Choosing an engine: semlix core vs bm25s¶
semlix ships two lexical engines behind the same Index protocol. The
semantic / hybrid layer rides on either, so this choice is about the lexical
half of search.
Benchmark¶
Measured with benchmark/bench_engines.py on 20,000 documents (needs
pip install bm25s PyStemmer):
engine |
indexing |
query p50 |
query mean |
|---|---|---|---|
semlix core ( |
~1,400 docs/s |
~4.5 ms |
~4.5 ms |
bm25s ( |
~56,000 docs/s |
~0.08 ms |
~0.08 ms |
ratio |
~40x faster |
~57x faster |
– |
The bm25s engine scores BM25 over an in-memory matrix with native (numpy) code; the semlix core is a pure-Python, disk-based inverted index. bm25s is the fast path — but it buys that speed by doing less.
Trade-offs¶
bm25s (semlix.bm25.create_bm25_index)
In-memory: the corpus must fit in RAM; the index is rebuilt on each
commit()(great for batch/bulk loads, poor for frequent small updates).Bag-of-words BM25 only: no phrase/proximity, positions, faceting, highlighting, spelling, or the full query language.
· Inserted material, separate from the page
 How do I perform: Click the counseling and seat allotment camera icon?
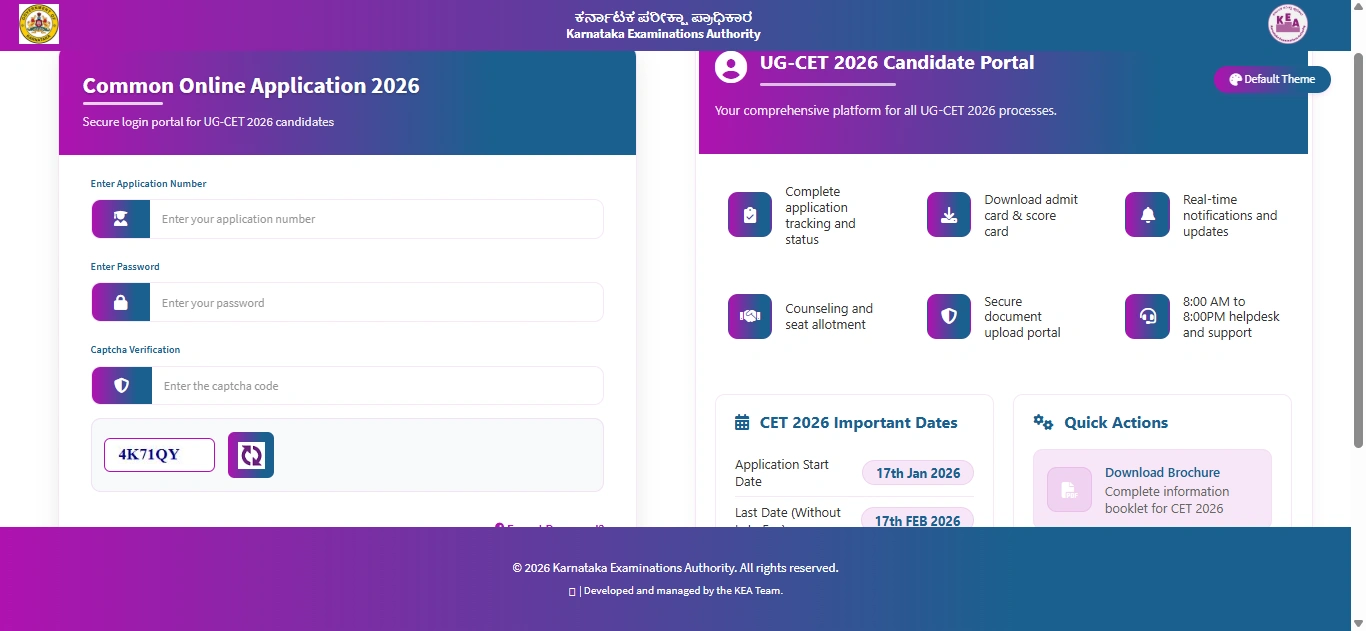pos(749,316)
semlix core (semlix.index.create_in)
Disk-based, incremental, segment-merging — scales past RAM, supports live add/update/delete without a full rebuild.
Full query language, phrases/positions, faceting, collapsing, highlighting, spelling, spans, nested docs; pluggable analyzers, scoring and codecs.
When to use which¶
Use bm25s when you want maximum lexical throughput/latency, the corpus fits in memory, BM25 over words is enough (typical RAG / the lexical leg of hybrid search), and updates are batchy.
Use the semlix core when you need the rich query language, phrases/positions, facets, highlighting, spelling or custom analyzers/scoring, or when the index is larger than RAM or needs incremental live updates.
For hybrid / semantic search, HybridSearcher
accepts either as its lexical index. The semlix.unified package wires
bm25s + pgvector together for the fast-lexical + semantic combination.
Tip
For a fast lexical or hybrid service, default to bm25s; reach for the semlix core only when a feature it provides is actually required.